By the time it was over, it was decided was that the mayor’s legal team would meet with South Pasadena’s city attorney to attempt to resolve the matter.
To put it plainly, things are stuck in a stalemate.
Mayor Calabria refutes a 15-page report that was conducted by an independent investigator – hired by the city commission for $225 an hour following a unanimous decision by the four remaining commission members to remove the mayor from office – which cites malfeasance, misfeasance, neglect of duty and incompetence on behalf of the mayor while conducting his duties.
Mayor Calabria, in his opposition, cites a conflict of interest on behalf of the investigator who carried out the investigation, W. Russell Hamilton, III.
“He was supposed to be an independent, objective investigator. He is none of the above,” said Mayor Calabria, referring to the previous relationship Hamilton had with GrayRobinson, the law firm that employs South Pasadena’s contracted city attorney, David Ottinger, who has worked with Hamilton on separate matters of unrelated business in the past.

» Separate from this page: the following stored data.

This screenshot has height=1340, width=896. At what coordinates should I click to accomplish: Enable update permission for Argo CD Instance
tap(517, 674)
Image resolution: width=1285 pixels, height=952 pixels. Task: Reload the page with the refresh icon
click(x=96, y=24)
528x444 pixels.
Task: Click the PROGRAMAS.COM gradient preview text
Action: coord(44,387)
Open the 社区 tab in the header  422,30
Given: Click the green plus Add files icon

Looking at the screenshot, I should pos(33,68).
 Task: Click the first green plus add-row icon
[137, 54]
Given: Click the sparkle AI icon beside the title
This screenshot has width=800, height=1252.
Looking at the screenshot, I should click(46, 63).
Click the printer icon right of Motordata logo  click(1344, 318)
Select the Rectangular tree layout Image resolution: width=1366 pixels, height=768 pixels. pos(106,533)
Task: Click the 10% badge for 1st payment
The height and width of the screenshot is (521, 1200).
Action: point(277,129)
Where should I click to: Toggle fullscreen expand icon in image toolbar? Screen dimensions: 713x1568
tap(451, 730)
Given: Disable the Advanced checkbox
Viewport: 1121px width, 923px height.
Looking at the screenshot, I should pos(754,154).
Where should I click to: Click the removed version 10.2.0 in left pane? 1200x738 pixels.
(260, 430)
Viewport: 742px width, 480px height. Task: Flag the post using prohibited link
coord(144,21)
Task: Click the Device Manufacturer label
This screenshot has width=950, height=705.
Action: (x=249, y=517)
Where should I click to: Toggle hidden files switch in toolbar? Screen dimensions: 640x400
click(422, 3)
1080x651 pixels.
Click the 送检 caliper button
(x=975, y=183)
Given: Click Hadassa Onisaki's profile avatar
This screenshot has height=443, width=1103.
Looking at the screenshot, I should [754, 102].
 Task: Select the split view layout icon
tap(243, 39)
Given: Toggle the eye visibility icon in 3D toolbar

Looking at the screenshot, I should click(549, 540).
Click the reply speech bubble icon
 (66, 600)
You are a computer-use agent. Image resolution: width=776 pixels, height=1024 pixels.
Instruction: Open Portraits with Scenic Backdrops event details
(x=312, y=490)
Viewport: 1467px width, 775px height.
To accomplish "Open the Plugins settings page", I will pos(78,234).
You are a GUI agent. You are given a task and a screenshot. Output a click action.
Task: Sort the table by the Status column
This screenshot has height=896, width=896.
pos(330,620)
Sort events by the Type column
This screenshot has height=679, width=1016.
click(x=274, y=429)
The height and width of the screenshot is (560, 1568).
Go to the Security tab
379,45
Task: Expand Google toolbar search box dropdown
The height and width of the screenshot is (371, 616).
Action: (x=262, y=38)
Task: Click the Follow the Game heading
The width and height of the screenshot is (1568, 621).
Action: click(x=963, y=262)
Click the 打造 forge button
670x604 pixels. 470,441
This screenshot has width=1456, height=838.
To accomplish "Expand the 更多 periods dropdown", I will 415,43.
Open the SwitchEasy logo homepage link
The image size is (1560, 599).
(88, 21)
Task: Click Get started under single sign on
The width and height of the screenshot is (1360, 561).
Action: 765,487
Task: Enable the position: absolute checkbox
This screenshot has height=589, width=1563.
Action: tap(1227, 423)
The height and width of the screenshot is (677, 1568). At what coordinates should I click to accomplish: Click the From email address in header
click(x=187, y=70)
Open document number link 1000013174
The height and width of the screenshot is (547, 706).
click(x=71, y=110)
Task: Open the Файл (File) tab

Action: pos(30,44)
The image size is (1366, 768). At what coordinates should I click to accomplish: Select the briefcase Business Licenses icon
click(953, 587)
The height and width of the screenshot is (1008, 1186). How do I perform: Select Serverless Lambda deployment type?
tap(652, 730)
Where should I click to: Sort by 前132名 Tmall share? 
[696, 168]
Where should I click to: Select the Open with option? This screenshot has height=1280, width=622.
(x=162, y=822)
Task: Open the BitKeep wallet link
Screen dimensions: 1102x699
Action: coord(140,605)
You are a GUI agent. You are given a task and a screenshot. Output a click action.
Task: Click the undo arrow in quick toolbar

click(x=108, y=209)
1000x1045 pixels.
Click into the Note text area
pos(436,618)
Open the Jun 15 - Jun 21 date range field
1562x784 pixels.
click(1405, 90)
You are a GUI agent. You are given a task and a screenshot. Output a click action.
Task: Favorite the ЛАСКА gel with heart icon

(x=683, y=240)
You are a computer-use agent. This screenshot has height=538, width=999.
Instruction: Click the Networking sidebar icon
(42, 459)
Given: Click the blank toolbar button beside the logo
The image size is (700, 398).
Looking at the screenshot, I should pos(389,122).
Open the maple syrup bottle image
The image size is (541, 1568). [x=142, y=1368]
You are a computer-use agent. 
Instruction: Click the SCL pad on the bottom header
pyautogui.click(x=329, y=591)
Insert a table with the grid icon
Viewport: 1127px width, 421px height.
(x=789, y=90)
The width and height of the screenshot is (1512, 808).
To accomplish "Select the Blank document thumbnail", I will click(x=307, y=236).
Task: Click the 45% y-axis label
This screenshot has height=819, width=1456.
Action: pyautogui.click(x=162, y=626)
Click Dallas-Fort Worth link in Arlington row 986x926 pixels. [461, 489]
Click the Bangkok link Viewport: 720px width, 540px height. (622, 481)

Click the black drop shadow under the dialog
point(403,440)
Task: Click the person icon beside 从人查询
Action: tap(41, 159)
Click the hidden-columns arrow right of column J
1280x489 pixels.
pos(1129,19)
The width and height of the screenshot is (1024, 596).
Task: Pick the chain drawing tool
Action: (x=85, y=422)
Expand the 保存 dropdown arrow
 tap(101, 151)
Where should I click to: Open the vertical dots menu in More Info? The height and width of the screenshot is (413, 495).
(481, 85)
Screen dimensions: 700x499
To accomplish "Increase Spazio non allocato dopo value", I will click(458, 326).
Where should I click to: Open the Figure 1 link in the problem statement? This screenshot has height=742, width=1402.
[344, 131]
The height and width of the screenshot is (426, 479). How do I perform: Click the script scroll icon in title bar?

The report itself and prior unanimous decision to remove Mayor Calabria from office both stem primarily from the mayor’s alleged detrimental treatment of the city clerk. However, the mayor’s alleged poor memory and excessive public records requests were also brought up in the report. The mayor was unable to recall that it was divulged to him and to the commission – during a prior commission meeting in which it was decided to pursue an outside, independent investigator to investigate the mayor – that the investigator being sought, Hamilton, indeed had a prior working relationship with GrayRobinson. Once the rest of the commission and the city attorney quickly assured Mayor Calabria that he had, in fact, been given this information, the mayor asked for the DVD recording of the meeting in which the instance occurred.
The majority of the public in attendance seemed to be on the side of their elected mayor, however.
“My recommendation to you is to cancel this vote,” said South Pasadena resident Pete Franco. “Don’t put legal action against someone because you don’t like them … because of a disagreement.”